▸ **Source material**
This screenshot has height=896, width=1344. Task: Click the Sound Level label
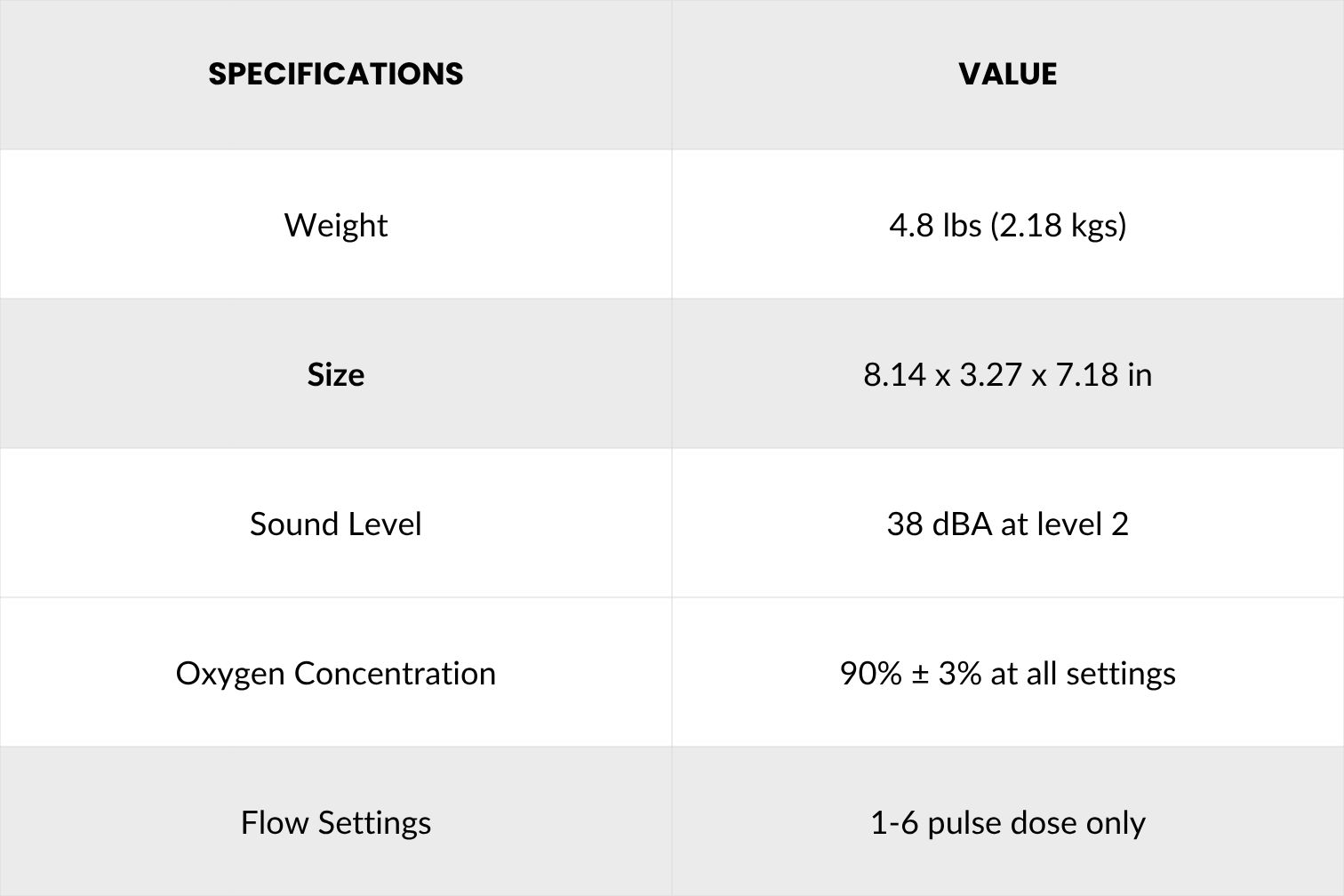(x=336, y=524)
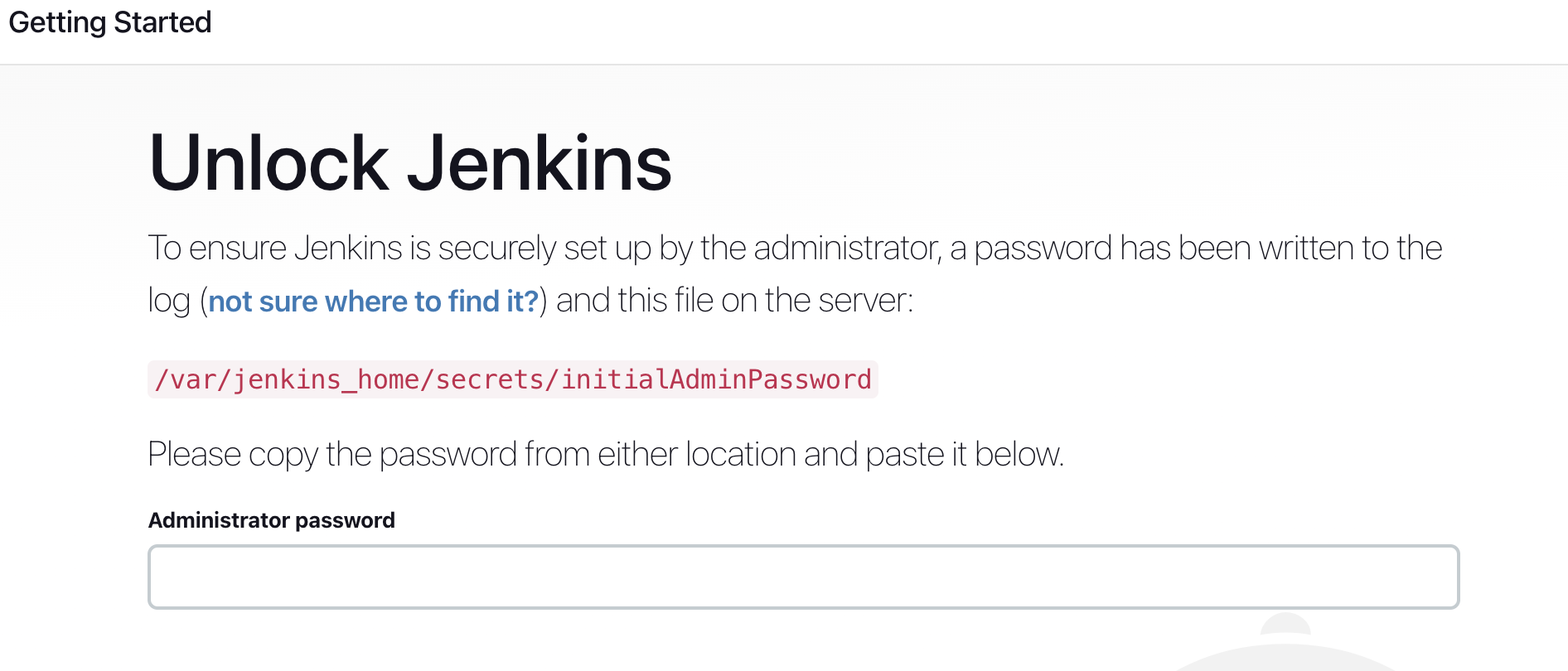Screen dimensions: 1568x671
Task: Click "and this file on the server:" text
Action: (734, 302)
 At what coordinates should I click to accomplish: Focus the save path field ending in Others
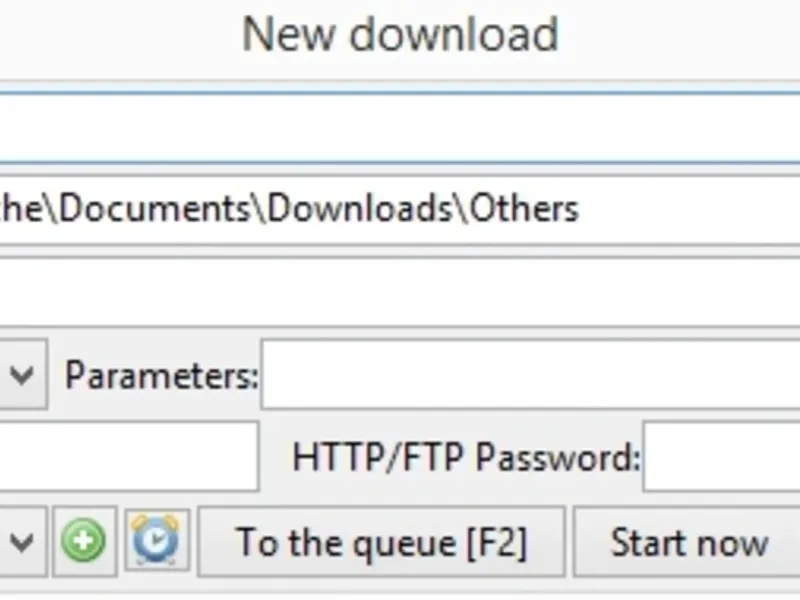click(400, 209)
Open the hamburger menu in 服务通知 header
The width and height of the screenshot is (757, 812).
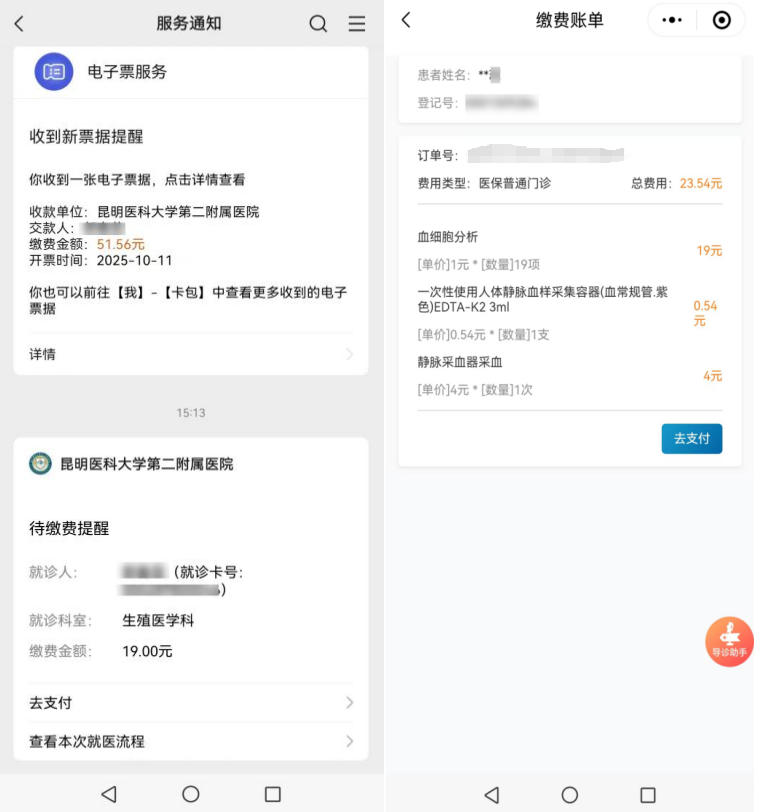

▸ **Your goal**
Edit the entries from the line that has "At what coordinates" through the end of the entries, replacing "hamburger menu" with "navigation menu" and changing nothing else. Return only those lines, leaving out the pictures.

▸ **Worked solution**
 At what coordinates should I click to accomplish: Focus the save path field ending in Others
click(400, 209)
Open the navigation menu in 服务通知 header
The width and height of the screenshot is (757, 812).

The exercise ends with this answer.